Nikhil R. Pal was a Professor in the Electronics and Communication Sciences Unit and was the founding Head of the Center for Artificial Intelligence and Machine Learning of Indian Statistical Institute. His current research interest includes brain science, computational intelligence, machine learning and data mining.

He was the Editor-in-Chief of the IEEE Transactions on Fuzzy Systems for the period January 2005 – December 2010. He served/been serving on the editorial /advisory board/ steering committees of several journals including the International Journal of Approximate Reasoning, Applied Soft Computing, International Journal of Neural Systems, Fuzzy Sets and Systems, IEEE Transactions on Fuzzy Systems and the IEEE Transactions on Cybernetics.

He is a recipient of the 2015 IEEE Computational Intelligence Society (CIS) Fuzzy Systems Pioneer Award and 2021 IEEE CIS Meritorious Service Award. He has given many plenary/keynote speeches in different premier international conferences in the area of computational intelligence. He has served as the General Chair, Program Chair, and co-Program chair of several conferences. He has been a Distinguished Lecturer of the IEEE  CIS  (2010-2012, 2016-2018, 2022-2024) and was a member of the Administrative Committee of the IEEE CIS (2010-2012). He has served as the Vice-President for Publications of the IEEE CIS (2013-2016) and the President of the IEEE CIS (2018-2019).

He is a Fellow of the West Bengal Academy of Science and Technology, Institution of Electronics and Tele Communication Engineers, National Academy of Sciences-India, Indian National Academy of Engineering, Indian National Science Academy, International Fuzzy Systems Association (IFSA), The World Academy of Sciences, and a Fellow of the IEEE, USA. 
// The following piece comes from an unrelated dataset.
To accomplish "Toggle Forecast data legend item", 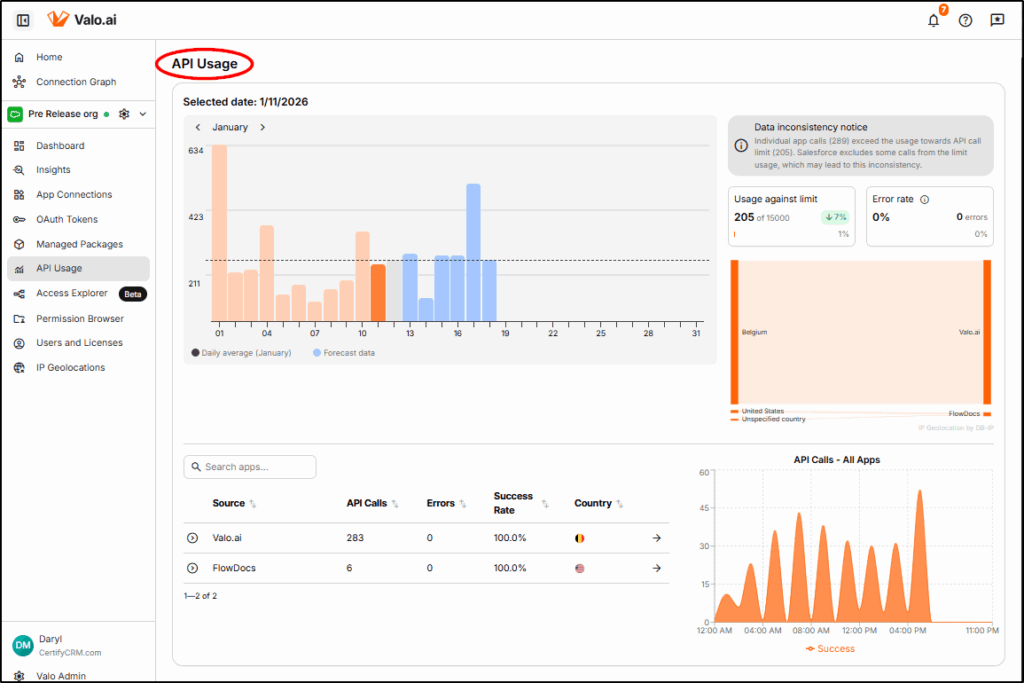I will (x=344, y=353).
Tzyy-Ping Jung (S’91-M’92-SM’06-F’15) received the B.S. degree in electronics engineering from National Chiao Tung University, Hsinchu, Taiwan, in 1984, and the M.S. and Ph.D. degrees in electrical engineering from the Ohio State University, Columbus, OH, USA, in 1989 and 1993, respectively. He currently serves as the Co-Director of the Center for Advanced Neurological Engineering and the Associate Director of the Swartz Center for Computational Neuroscience at the University of California, San Diego. In addition, he is an Adjunct Professor in the Department of Bioengineering at UC San Diego. Dr. Jung extends his academic contributions internationally, holding adjunct professorships at Tianjin University and the University of Science and Technology Beijing in China, as well as at National Tsing Hua University and National Yang Ming Chiao Tung University in Taiwan.

Dr. Jung pioneered transformative techniques for applying blind source separation to decompose multichannel EEG, MEG, ERP, and fMRI data. In recognition of his contributions to blind source separation for biomedical applications, he was elevated to IEEE Fellow in 2015. He is also a Fellow of the Asia-Pacific Artificial Intelligence Association (AAIA). Dr. Jung’s research emphasizes the integration of cognitive science, computer science and engineering, neuroscience, bioengineering, and electrical engineering. His interdisciplinary work is highly regarded and well-cited by peers, with ~47,000 citations and an h-index of 92, according to Google Scholar.

Thomas Do is a Senior Lecturer and Co-Director of the Human-AI Interaction (HAI) Centre at the University of Technology Sydney (UTS). With a PhD in Computer Science from UTS, a Master’s in Human-Computer Interaction from the Korea Institute of Science and Technology.

His research focuses on the integration of Artificial Intelligence (AI), Brain-Computer Interfaces (BCI), Human-Computer Interaction, and Robotics, with a particular emphasis on using BCI technologies for assistive applications. Dr Do’s vision is to bridge the gap between neural engineering and practical, real-world applications by developing cutting-edge AI-powered systems that translate brain signals into actionable outputs.